No country other than the United States has stood as staunchly behind Israel for decades as Germany has. That’s been an important factor in maintaining Israel as a regional power, and in allowing Israel to grow from a besieged, struggling and tiny country to one that has not had to face a threat to its existence since 1973, a nearly four-decade period that established Israel as the most diverse and stable economy in the region, and a republic that enjoys more political stability than any of its neighbors.
All of that made some sense, both as a matter of policy and as a way for Germany to make up for its mind-boggling crimes. But Germany is not Luxembourg or Micronesia. It is again a major player in Europe, and a serious player on the world stage. Therefore, it must conduct itself responsibly. It must determine its policies, especially regarding acts that could lead to a Middle East war that will have global consequences, based on rational judgment, not historical guilt.

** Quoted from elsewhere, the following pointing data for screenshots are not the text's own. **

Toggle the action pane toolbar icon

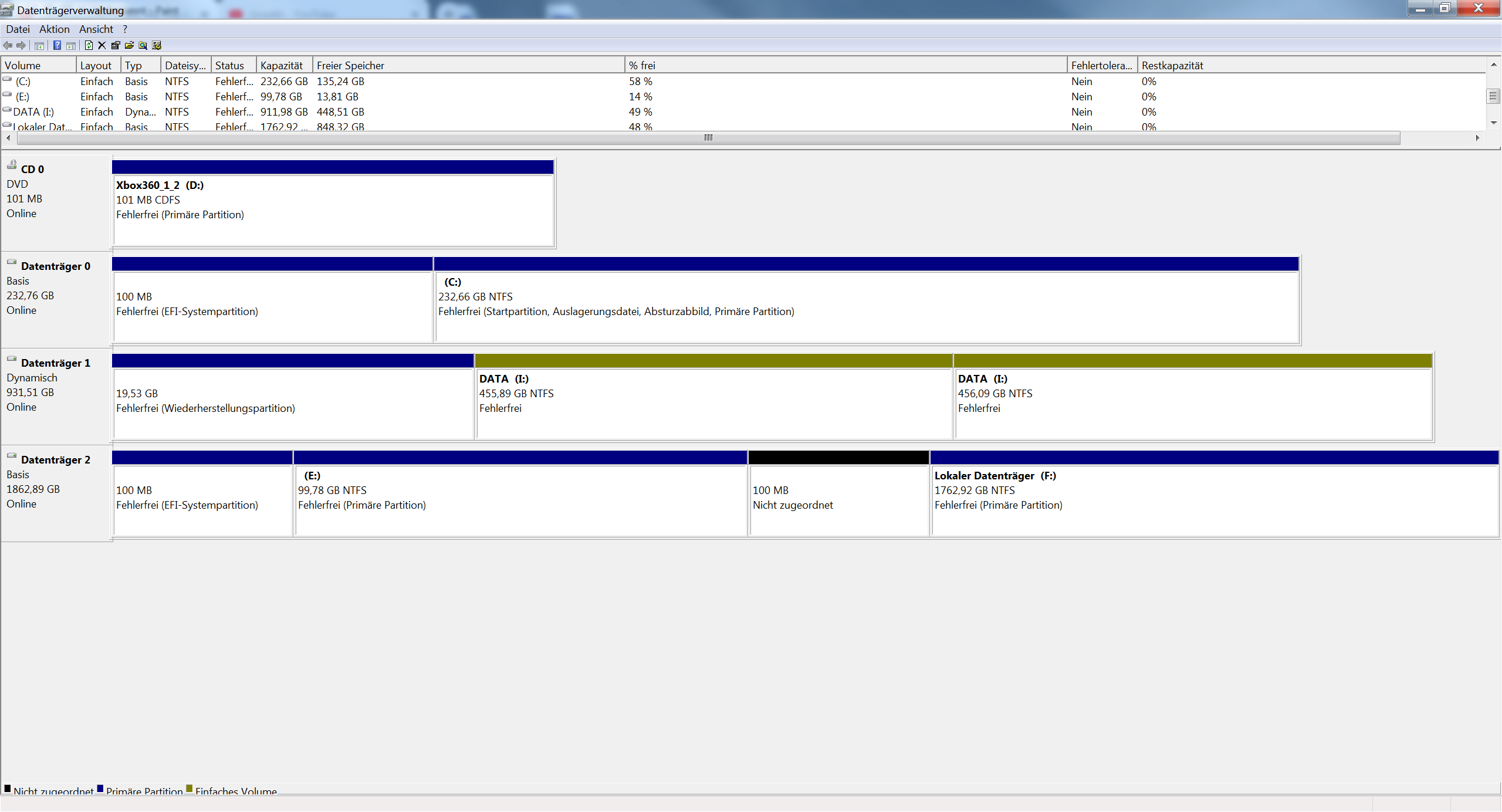pos(71,45)
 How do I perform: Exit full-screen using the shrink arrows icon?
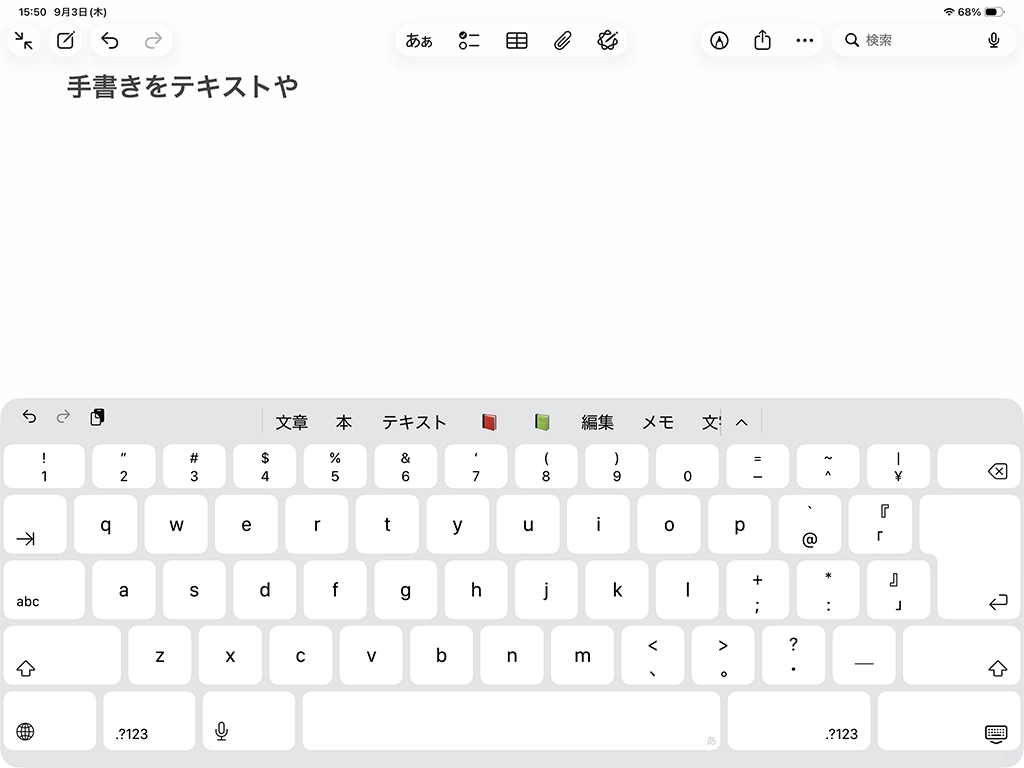[24, 40]
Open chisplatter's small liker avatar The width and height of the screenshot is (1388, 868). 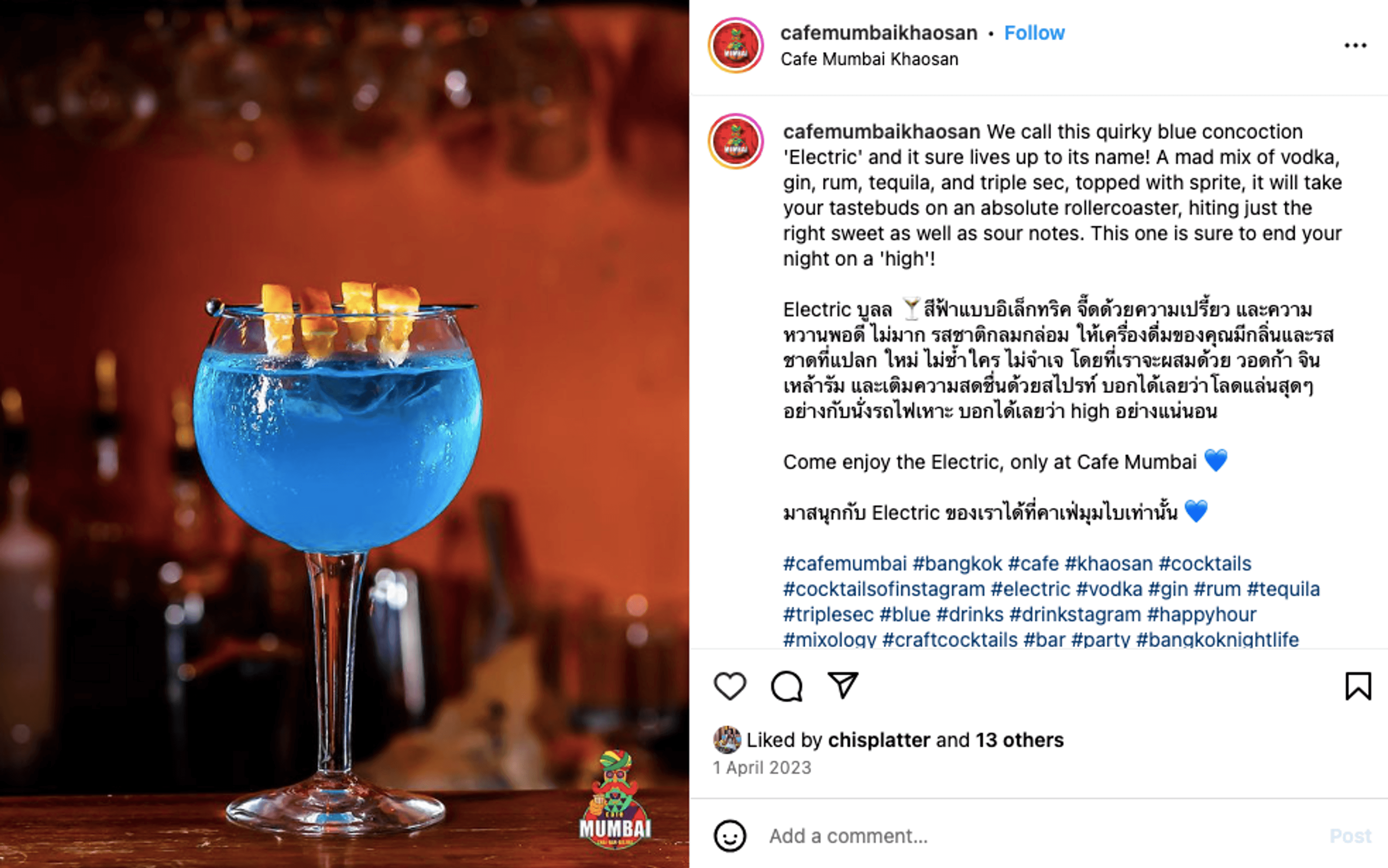(727, 739)
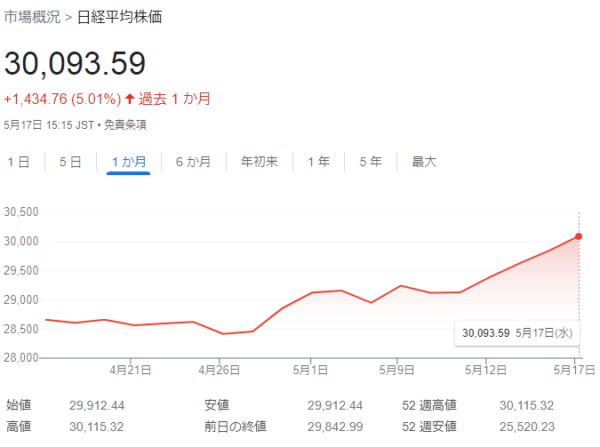This screenshot has height=447, width=600.
Task: Click the 5月1日 date on x-axis
Action: (311, 369)
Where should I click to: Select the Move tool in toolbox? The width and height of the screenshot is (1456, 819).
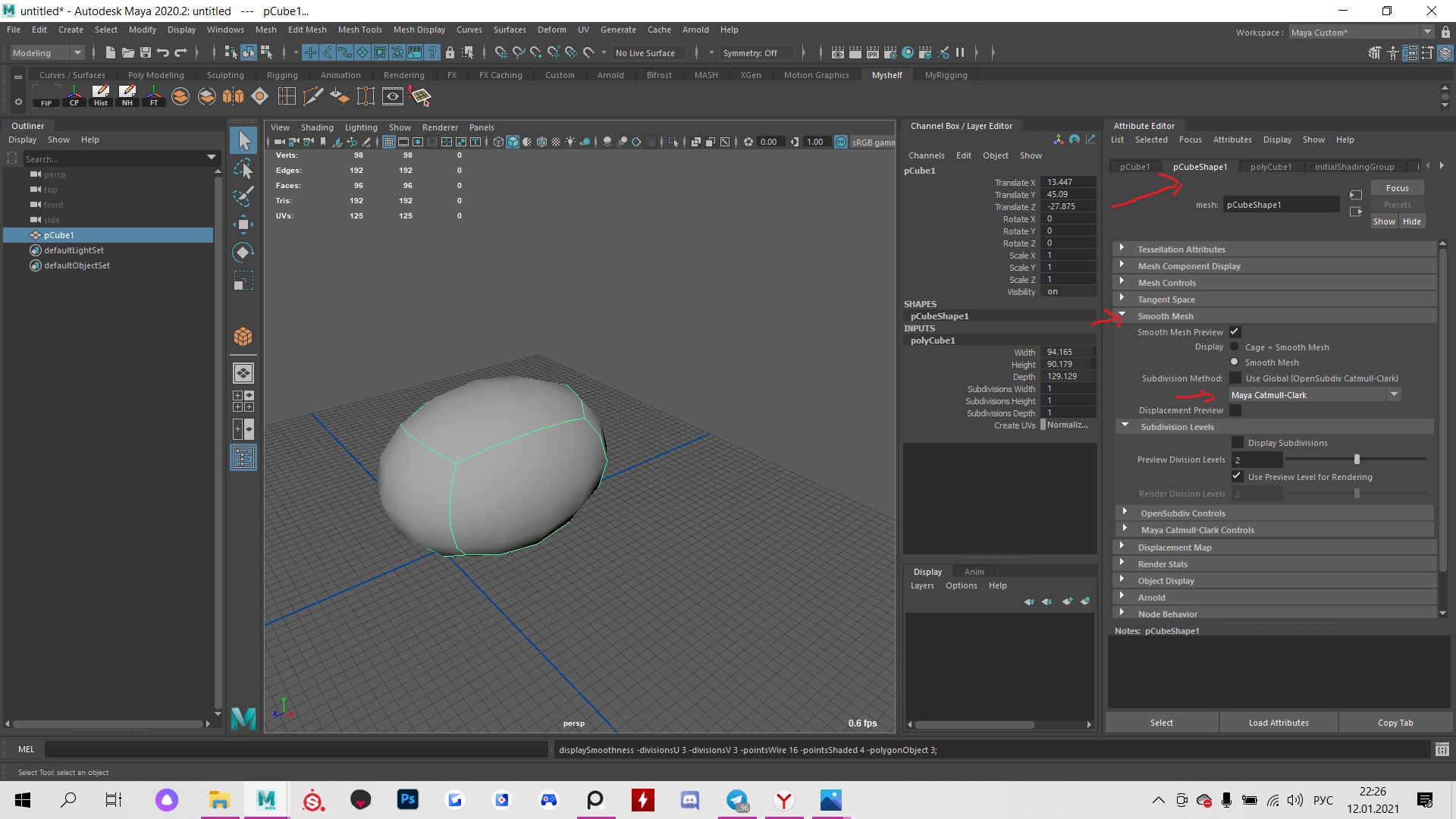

A few hours before writing this, I listened to a radio show discussing the controversial statements by a baseball manager in Miami, Florida who said some kind things about Fidel Castro, a grave mistake in that region. In discussing the issue, a Jewish broadcaster compared Castro to Adolf Hitler, an absurd comparison to anyone who has even a cursory knowledge of the two situations.
When a leader is being cast as evil, he is compared to Hitler; when human rights violations rise to the level of genocide, they are compared to the Holocaust. And in no case does the comparison ever really hold. The killing of 12 million people in the camps, about half of them Jews, is not something Germany should ever be allowed to live down.
The thing is, Günter Grass doesn’t try to. This man, who was conscripted into the German army as a teenager during the war and later wrote about it openly and honestly, makes it clear that his country has committed horrible crimes — “…my own country/guilty of primal and unequalled crimes/for which time and again it must be tasked…” — which it cannot forget.
The attacks on Grass are precisely because he is neither an anti-Semite, nor anti-Israeli. Plenty of people are saying exactly what he is saying, in Israel, in Jewish communities around the world, in synagogues, in Jewish newspapers, in churches, newsrooms. Even in the White House, and the halls of the Knesset. Everywhere but Congress, with very few exceptions.
The attacks on Grass are due to his being a German, a respected mind who is not denying or trying to let his country escape responsibility for its crimes. They are due to the fear of a Germany, of an American goverment, and someday even of a global Jewish community that remembers the Holocaust, but doesn’t allow demagogues like Benjamin Netanyahu to cynically use it to justify his policies.
Germany gets off too lightly if it can just acquiesce, with perhaps just a few soft words of criticism, to Israeli policy as a payment for the Holocaust. No, it must take full responsibility for its policies and work to guide those policies toward a more stable world, with less conflict and less room for future atrocities. We should expect no less from Germany, nor from Israel, nor from the United States or any other country that fancies itself a democracy.
One may disagree with Grass over his view of the Iranian crisis. But the controversy concerning his poem is not about that particular issue. It’s about the free expression of anti-war sentiment, and that such an expression is more important than historical guilt. The idea being, of course, that such freedom means the possibility of a better world. A world that people like Netanyahu see as a nightmare.